WMCHealth reinforces commitment as facility closure discussions loom

Potential closure of Westchester Medical Center Health Network's Margaretville, N.Y.-based Mountainside Residential Care Center and its Margaretville Hospital was discussed during a Jan. 8 Delaware County Public Safety Committee meeting, the Daily Star reported Jan. 9. 

"To be clear, WMCHealth remains committed to Delaware County, and we have no plans to close Margaretville Hospital nor Mountainside Residential Care Center," a WMCHealth statement shared with Becker's said. 

The discussions came after a group of legislators representing Ulster County, N.Y., urged Gov. Kathy Hochul to end a dispute with Valhalla, N.Y.-based WMCHealth to avoid service cuts at the system's Margaretville and Kingston, N.Y hospitals. 

"It is incumbent upon all partners, Westchester Medical Center Health Network (WMCHealth) and the state, to come to an immediate financial agreement and keep our hospital on track to continue the services currently provided and to continue the expansion of healthcare services promised by both institutions," New York state Sen. Michelle Hinchey wrote in a letter to Ms. Hochul. 

Delaware County public safety officials also said they would draft a resolution to urge Ms. Hochul's office to continue state funding for the facilities, according to the Daily Star.

WMCHealth told Becker's it remains in discussions with the state to address "unanticipated challenges."

"WMCHealth continues to have active conversations with New York State officials on a new financial stabilization plan for HealthAlliance of the Hudson Valley (HAHV) — which includes Margaretville Hospital and Mountainside Residential Care Center," the statement said. 

In 2016, WMCHealth received a state department of health request to assume management of HAHV, a member of WMCHealth, which was dealing with operating inefficiencies and significant financial challenges at the time, the statement said.

WMCHealth agreed for the state's DOH to assume responsibility over HAHV in 2019, with the two developing a five-year stabilization plan supported by the state's funding along with WNCHealth funds. 

The plan allowed for development, including a new HealthAlliance Hospital in Kingston, but did not account for COVID-19 cost escalations or the closure of another HealthAlliance hospital in Kingston to prepare for COVID-19 surge hospital use by the state.

"WMCHealth has continued to invest in the original plan, and we are now simply asking New York State for continued good faith financial support as well as a timeline extension. Continued support from New York State coupled with a plan extension will help us reach our joint goal of a sustainable financial future for HAHV absent of state funding," the statement said. 

WMCHealth added that it is not looking for additional state support without its own financial commitment to the plan, noting that it contributed more than $70 million in the last two years to the plan, according to the statement.

WMCHealth has previously been accused of waging a "misinformation campaign" by Ms.
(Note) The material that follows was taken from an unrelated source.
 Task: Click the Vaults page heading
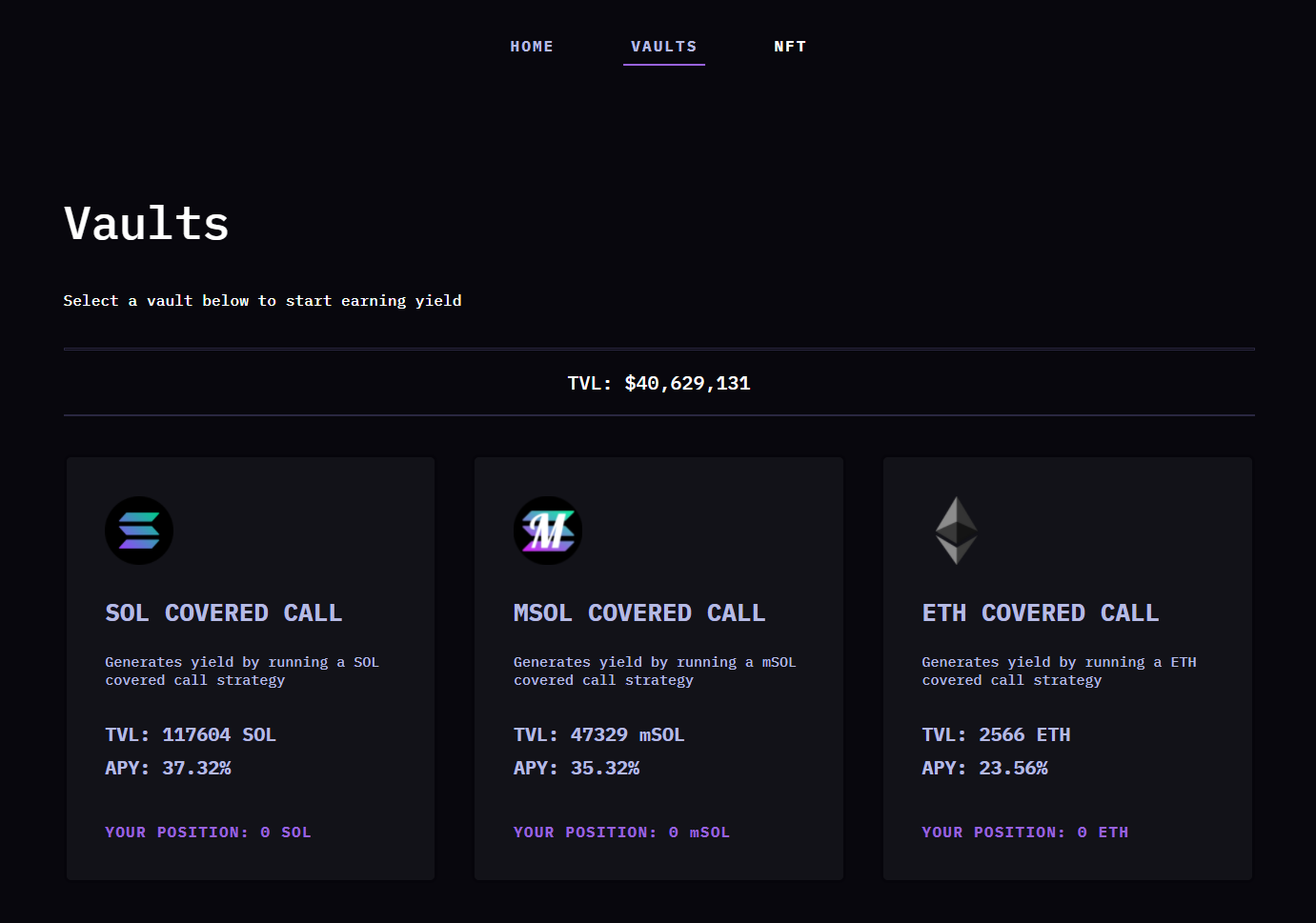[x=147, y=225]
Hochul and her team, who argue that the system has enough funding to avoid hospital service cuts, including $160 million in state taxpayer dollars over five years. 

"We will continue to engage with local elected officials, WMCHealth and HealthAlliance to discuss the system's future path to sustainability, and any changes they are considering making to the organization to achieve that sustainability," a spokesperson for Ms. Hochul's office told Becker's in a previous statement.